── ARTICLE ──

Dans ce film de Jean-Michel Carré [1], il est à nouveau question de l’économie de marché, cette fois par la marchandisation du corps et de l’intimité des êtres humains. Le marché du sexe est en effet en pleine expansion, la multiplication des salons de l’érotisme, des sites Internet et des productions de vidéos pornographiques en sont l’un des aspects.

La liberté sexuelle et la reconnaissance de la sexualité féminine se concrétisent au super marché avec le libre choix de consommer des sextoys, des vibromasseurs et autres godemichets.

La sexualité manipulée, contrôlée, mise à l’index, aliénée… Difficile d’y
voir clair quand les codes sont continuellement brouillés pour faire du fric ! Le fond du problème, c’est évidemment le profit. Et pour cela tous les "supports" sont exploités : fantasmes, tabous, pub et substituts à la transgression. Les amalgames sont habilement utilisés et distillés car la sexualité est une source d’exploitation des personnes depuis des millénaires.

Le capitalisme, dans ce domaine comme ailleurs, rebondit et se recycle, cette fois en jouant sur la frustration et la misère sexuelle ; « la société, elle est comme ça, » dit l’un des intervenants dans le film, exploitant d’une boîte de strip-tease qui ajoute que vendre des corps : « C’est un business comme un autre. Demain je pourrais vendre des montres ou de la pub dans les abris bus »… Exit l’idée de libération et de vivre ses différences, fini l’idée de rencontrer l’autre dans un rapport égalitaire, nous sommes dans le monde merveilleux et très tendance des convenances sexuelles, dans l’aliénation de la marchandise. La liberté se situerait donc dans l’emploi de sextoys ou encore dans l’acte sexuel tarifé.

Quand en mars 2003, Nicolas Sarkozy, alors ministre de l’intérieur, fait voter une loi dite de « sécurité intérieure » incluant le racolage passif des prostituées, les conséquences de son application sont graves pour les personnes se livrant à la prostitution, mais ne sont guère gênantes pour réseaux mafieux et leur exploitation lucrative des êtres humains. On sait que le phénomène prostitutionnel profite en grande partie aux réseaux mafieux, avec la complicité des États. La prostitution est un phénomène de type capitaliste, les profits sont considérables et à moindre risque.

───
── DONNÉES EXTRAITES ──

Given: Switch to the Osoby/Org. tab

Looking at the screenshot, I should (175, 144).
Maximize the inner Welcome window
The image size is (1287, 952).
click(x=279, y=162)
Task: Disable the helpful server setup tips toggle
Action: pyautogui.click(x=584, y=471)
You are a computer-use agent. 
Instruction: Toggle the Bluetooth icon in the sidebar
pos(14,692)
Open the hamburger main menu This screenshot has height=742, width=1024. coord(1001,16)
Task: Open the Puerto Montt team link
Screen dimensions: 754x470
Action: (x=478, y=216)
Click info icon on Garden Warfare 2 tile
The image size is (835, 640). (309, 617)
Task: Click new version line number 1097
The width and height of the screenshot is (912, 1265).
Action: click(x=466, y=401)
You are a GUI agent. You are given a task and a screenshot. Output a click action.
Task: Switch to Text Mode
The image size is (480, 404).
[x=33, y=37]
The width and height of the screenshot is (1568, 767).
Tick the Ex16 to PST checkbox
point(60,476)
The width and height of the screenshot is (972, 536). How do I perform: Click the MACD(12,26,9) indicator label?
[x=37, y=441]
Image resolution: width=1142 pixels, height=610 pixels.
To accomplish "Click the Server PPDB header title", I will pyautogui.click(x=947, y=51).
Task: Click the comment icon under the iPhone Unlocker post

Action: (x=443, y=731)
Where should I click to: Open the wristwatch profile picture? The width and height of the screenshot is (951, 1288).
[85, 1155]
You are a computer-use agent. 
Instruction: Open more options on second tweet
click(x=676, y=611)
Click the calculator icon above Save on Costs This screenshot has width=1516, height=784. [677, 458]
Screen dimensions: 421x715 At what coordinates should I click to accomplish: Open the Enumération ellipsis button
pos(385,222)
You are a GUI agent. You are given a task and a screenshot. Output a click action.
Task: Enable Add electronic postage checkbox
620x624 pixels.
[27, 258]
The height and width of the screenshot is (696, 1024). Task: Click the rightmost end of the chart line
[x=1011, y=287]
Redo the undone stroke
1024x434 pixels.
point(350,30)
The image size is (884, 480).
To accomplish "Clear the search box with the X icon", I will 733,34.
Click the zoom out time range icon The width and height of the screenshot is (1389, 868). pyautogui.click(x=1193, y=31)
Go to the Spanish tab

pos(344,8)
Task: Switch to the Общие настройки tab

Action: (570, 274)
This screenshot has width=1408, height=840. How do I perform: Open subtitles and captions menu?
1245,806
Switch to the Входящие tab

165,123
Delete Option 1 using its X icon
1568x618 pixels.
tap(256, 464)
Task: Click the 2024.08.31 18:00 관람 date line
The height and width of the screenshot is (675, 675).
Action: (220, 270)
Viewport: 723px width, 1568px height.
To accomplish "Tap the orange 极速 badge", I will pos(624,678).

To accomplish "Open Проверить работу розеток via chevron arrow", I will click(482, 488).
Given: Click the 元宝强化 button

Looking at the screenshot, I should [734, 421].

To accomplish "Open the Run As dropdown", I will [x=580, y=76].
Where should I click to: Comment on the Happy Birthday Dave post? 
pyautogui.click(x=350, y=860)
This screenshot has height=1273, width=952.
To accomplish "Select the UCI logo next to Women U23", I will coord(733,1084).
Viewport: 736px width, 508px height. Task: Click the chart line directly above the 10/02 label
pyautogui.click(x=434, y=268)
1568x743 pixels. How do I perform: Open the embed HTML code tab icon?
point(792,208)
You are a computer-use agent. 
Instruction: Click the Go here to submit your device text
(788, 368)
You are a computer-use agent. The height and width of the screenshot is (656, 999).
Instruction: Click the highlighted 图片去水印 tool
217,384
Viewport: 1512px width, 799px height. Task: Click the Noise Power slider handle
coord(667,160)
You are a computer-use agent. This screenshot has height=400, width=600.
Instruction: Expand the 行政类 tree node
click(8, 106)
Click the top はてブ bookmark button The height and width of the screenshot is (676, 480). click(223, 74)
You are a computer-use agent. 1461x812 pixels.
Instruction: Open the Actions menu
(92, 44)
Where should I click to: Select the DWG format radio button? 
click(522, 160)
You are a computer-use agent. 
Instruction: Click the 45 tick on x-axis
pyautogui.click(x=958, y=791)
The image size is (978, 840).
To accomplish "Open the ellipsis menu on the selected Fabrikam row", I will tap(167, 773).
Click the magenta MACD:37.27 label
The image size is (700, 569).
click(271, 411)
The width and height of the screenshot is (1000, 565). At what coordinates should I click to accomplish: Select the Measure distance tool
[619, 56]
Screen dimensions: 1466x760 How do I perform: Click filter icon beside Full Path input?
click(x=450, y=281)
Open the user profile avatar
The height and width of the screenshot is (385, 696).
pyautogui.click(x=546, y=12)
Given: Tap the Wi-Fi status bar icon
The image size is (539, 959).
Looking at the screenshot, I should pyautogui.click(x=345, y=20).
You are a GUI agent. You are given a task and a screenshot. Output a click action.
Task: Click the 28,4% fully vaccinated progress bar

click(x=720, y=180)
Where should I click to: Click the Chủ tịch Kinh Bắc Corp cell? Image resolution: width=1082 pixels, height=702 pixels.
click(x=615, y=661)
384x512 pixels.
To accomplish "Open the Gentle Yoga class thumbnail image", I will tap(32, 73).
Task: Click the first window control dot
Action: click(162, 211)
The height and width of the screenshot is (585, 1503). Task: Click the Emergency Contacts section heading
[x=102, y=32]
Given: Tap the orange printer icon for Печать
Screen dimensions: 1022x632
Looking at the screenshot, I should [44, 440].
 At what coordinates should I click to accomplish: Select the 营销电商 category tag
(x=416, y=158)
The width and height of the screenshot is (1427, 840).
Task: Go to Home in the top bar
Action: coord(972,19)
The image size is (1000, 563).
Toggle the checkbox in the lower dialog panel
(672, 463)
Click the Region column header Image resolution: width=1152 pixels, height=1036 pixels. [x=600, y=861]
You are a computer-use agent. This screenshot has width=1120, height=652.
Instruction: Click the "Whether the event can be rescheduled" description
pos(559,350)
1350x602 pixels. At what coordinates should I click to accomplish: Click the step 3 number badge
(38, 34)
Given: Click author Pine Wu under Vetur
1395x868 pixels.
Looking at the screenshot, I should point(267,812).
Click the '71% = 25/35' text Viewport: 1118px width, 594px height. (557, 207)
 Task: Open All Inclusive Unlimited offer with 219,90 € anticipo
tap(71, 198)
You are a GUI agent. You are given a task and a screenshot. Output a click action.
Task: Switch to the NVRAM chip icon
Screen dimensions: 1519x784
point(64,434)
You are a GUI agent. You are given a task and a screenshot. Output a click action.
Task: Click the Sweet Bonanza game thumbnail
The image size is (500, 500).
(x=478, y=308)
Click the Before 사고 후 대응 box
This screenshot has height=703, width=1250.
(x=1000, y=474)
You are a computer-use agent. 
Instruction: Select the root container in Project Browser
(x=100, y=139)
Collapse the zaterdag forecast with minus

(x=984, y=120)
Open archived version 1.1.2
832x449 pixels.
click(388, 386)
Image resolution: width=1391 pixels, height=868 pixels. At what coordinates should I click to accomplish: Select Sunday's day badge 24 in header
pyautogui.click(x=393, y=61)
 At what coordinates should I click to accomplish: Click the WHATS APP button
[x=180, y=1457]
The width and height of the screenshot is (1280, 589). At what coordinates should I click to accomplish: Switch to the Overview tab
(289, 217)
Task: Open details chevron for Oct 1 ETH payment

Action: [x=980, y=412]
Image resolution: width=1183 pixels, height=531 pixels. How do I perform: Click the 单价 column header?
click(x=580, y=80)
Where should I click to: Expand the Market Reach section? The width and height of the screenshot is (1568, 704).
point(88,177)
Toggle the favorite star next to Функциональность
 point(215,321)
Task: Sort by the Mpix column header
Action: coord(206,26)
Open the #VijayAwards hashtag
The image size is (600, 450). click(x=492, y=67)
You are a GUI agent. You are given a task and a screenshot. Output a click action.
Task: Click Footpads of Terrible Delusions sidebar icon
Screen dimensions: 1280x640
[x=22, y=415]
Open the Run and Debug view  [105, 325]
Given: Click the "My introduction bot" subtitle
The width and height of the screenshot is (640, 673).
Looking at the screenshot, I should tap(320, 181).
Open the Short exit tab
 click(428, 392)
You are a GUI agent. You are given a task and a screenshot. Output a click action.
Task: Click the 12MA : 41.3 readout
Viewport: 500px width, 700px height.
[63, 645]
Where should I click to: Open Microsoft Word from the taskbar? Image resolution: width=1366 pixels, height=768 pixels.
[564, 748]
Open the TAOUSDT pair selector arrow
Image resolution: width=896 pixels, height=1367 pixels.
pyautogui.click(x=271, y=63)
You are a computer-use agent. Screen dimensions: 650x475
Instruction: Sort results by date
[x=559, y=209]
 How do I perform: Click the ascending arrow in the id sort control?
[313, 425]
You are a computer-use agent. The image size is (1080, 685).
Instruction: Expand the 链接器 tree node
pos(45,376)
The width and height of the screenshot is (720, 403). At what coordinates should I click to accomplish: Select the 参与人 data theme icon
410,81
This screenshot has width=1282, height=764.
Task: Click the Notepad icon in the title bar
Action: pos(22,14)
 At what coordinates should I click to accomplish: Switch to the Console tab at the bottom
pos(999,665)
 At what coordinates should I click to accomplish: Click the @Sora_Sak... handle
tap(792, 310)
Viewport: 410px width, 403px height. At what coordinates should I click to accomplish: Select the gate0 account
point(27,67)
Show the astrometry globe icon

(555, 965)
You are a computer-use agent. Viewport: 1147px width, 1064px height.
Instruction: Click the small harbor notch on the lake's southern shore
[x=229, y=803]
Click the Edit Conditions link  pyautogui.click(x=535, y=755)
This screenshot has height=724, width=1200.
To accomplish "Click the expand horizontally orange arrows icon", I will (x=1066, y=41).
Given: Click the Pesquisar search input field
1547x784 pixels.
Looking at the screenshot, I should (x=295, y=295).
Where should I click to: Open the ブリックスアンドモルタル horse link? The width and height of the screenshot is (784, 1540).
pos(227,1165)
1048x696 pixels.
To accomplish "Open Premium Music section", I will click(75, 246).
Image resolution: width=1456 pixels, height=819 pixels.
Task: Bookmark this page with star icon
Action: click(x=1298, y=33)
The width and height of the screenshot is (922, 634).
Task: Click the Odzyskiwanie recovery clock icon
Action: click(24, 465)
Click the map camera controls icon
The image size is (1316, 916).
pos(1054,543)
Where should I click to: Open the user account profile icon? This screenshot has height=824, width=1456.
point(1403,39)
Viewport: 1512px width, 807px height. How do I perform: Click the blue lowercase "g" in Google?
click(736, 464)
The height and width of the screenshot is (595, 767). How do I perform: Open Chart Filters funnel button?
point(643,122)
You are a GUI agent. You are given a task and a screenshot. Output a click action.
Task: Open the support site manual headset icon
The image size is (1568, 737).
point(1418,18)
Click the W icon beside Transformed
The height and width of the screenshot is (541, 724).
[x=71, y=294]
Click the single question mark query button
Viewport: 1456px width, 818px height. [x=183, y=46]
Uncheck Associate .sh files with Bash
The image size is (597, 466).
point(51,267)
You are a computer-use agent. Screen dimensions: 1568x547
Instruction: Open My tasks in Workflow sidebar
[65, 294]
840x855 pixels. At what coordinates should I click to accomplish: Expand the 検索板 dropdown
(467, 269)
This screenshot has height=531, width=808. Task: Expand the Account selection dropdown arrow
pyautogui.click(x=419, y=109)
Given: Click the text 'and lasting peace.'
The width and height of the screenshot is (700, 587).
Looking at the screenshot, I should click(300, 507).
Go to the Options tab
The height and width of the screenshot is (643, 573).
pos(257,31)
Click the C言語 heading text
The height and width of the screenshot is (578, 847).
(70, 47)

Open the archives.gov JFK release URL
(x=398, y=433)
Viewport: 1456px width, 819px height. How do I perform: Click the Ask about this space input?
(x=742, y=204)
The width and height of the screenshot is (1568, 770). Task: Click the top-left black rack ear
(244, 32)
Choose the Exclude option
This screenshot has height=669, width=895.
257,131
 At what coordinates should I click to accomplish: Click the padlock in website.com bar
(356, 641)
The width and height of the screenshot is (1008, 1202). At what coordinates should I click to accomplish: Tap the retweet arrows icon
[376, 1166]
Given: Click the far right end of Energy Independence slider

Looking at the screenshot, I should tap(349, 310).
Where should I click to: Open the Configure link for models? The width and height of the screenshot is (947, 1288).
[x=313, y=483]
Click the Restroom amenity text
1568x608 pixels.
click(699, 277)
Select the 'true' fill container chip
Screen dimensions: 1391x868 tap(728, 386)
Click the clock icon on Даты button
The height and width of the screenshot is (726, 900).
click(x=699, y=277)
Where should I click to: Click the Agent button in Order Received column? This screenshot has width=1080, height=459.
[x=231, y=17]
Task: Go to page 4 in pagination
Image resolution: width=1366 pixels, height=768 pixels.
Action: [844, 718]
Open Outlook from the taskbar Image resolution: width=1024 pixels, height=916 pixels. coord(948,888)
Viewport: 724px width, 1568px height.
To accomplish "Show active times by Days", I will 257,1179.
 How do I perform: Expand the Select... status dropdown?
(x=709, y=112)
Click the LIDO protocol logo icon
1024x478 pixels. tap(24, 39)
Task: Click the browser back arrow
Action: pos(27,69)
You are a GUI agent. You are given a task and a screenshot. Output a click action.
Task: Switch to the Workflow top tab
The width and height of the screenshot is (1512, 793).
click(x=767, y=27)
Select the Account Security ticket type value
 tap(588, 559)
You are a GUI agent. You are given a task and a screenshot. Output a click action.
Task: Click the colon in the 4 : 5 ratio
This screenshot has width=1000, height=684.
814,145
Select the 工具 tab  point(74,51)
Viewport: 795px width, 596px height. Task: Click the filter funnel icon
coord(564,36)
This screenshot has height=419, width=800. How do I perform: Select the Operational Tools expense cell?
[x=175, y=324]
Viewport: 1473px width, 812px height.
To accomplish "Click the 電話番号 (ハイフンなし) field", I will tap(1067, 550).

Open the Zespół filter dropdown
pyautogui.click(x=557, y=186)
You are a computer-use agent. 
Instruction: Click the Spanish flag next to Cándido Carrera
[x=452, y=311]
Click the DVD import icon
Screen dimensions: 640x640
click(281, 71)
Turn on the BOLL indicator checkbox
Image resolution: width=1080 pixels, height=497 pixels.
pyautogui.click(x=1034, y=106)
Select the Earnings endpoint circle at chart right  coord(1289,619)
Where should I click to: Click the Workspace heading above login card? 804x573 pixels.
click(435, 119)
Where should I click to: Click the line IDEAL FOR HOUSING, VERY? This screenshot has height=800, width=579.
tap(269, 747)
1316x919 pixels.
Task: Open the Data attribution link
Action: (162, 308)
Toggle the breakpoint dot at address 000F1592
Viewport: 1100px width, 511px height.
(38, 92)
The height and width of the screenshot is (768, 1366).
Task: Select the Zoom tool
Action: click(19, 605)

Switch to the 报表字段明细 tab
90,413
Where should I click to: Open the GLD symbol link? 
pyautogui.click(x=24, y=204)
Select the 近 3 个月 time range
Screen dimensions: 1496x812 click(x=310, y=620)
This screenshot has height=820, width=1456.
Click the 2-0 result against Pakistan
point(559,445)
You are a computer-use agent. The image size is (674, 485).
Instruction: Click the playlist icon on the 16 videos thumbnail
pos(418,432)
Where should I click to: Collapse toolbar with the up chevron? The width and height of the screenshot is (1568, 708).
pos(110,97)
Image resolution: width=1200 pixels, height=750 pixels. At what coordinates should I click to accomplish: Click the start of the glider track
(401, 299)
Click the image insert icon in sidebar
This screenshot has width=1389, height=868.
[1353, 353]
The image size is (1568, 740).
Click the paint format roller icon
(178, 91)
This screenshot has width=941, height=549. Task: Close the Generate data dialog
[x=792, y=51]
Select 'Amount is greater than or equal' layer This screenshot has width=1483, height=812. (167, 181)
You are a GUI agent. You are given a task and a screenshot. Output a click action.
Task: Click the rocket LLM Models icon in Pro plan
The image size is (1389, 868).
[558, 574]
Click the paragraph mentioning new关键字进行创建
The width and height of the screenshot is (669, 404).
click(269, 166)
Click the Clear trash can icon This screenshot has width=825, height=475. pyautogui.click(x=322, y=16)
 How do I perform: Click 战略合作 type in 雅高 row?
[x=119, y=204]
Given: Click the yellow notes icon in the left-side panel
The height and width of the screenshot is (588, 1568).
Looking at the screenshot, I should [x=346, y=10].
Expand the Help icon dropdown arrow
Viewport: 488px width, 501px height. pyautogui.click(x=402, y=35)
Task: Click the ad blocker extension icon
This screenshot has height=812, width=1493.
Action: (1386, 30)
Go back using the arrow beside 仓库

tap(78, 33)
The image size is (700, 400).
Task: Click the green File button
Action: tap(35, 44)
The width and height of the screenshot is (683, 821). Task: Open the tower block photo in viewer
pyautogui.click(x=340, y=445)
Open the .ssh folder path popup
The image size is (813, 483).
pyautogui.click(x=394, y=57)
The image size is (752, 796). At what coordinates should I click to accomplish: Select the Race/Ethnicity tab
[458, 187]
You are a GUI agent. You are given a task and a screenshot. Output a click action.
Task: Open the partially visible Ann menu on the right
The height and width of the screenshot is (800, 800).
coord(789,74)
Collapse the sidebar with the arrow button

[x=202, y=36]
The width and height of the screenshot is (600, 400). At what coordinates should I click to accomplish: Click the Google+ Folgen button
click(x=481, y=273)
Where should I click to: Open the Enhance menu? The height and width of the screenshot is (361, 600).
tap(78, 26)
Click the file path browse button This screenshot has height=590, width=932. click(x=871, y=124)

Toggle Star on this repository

───

*TÂCHES À RÉALISER*:
1 > Réécrivez les lignes du jeu de données, depuis la première jusqu'à celle qui contient "pos(385,222)" incluse, en remplaçant "Instruction" par "Consigne" et sans rien modifier d'autre.
2 > Poursuivez l'article sur le marché du sexe à la suite de sa dernière phrase.

*RÉSULTATS ATTENDUS*:
1 >
Given: Switch to the Osoby/Org. tab

Looking at the screenshot, I should (175, 144).
Maximize the inner Welcome window
The image size is (1287, 952).
click(x=279, y=162)
Task: Disable the helpful server setup tips toggle
Action: pyautogui.click(x=584, y=471)
You are a computer-use agent. 
Consigne: Toggle the Bluetooth icon in the sidebar
pos(14,692)
Open the hamburger main menu This screenshot has height=742, width=1024. coord(1001,16)
Task: Open the Puerto Montt team link
Screen dimensions: 754x470
Action: (x=478, y=216)
Click info icon on Garden Warfare 2 tile
The image size is (835, 640). (309, 617)
Task: Click new version line number 1097
The width and height of the screenshot is (912, 1265).
Action: click(x=466, y=401)
You are a GUI agent. You are given a task and a screenshot. Output a click action.
Task: Switch to Text Mode
The image size is (480, 404).
[x=33, y=37]
The width and height of the screenshot is (1568, 767).
Tick the Ex16 to PST checkbox
point(60,476)
The width and height of the screenshot is (972, 536). How do I perform: Click the MACD(12,26,9) indicator label?
[x=37, y=441]
Image resolution: width=1142 pixels, height=610 pixels.
To accomplish "Click the Server PPDB header title", I will pyautogui.click(x=947, y=51).
Task: Click the comment icon under the iPhone Unlocker post

Action: (x=443, y=731)
Where should I click to: Open the wristwatch profile picture? The width and height of the screenshot is (951, 1288).
[85, 1155]
You are a computer-use agent. 
Consigne: Open more options on second tweet
click(x=676, y=611)
Click the calculator icon above Save on Costs This screenshot has width=1516, height=784. [677, 458]
Screen dimensions: 421x715 At what coordinates should I click to accomplish: Open the Enumération ellipsis button
pos(385,222)

2 >
La première partie du film dresse un tableau assez large de cette industrie du sexe, sous ces différentes formes, ponctué par des témoignages de personnes liées à cette industrie. La seconde partie est différente puisqu’elle présente plusieurs femmes et d’hommes prostitué-es qui déclarent en avoir fait le choix sauf pour l’une d’elles, Pascale qui déclare :
« C’est pas un choix. Une petite fille de 10 ans ne va pas dire qu’elle veut être prostituée. […] C’est un ultimatum dans la vie. On n’a plus le choix. »

Quant à définir la prostitution, quelle que soit la manière dont elle s’exerce, il est difficile d’écarter le fait que cela implique une relation de domination et la transformation de personnes en objets d’exploitation [2]. Et cela malgré la remarque de Maîtresse Gilda, travesti SM, « le pouvoir, c’est moi qui l’ai entre mes
jambes ».

La seconde partie du documentaire laisse perplexe car les témoignages sont inégaux selon les personnes, parfois assez superficiels, demeurant dans une catégorie de constat, sans pour autant revenir à ce qui caractérise la prostitution : « d’une part le paiement, d’autre part, la pratique imposée par le prostitueur à la personne prostituée et, enfin, le caractère répétitif de l’activité [3] » Ou bien les témoins paraissent se sentir dans l’obligation de justifier le fait de se prostituer. Dans ce cas, est-ce
une manière pour certains et certaines de faire front au jugement des autres, vécu forcément comme réprobateur [4] ?

« J’ai résolu le problème, moi-même, je m’appelle pute ! » dit Sonia. « Toute la société pratique une prostitution voulue ou non voulue », commente Sofia. Mais que veut-elle dire en faisant référence à une prostitution honorable si elle n’est pas sexuelle ? Le film aborde donc le thème de la prostitution du côté de celles et ceux qui revendiquent le droit de pouvoir vendre des services sexuels. Mais le jugement moral demeure comme le cantonnement sur ses positions. Et comme toujours en matière de sexualité, les non-dits, les provocations, l’affect, les besoins, les manques, les blessures se mêlent dans une ambiguité complexe.
« Tourné en France, mais aussi en Belgique et en Suisse, ce film fait émerger les réflexions de fond qui implique le rapport du pouvoir et de la soumission, tout en questionnant les fantasmes qui agitent les hommes et les femmes. »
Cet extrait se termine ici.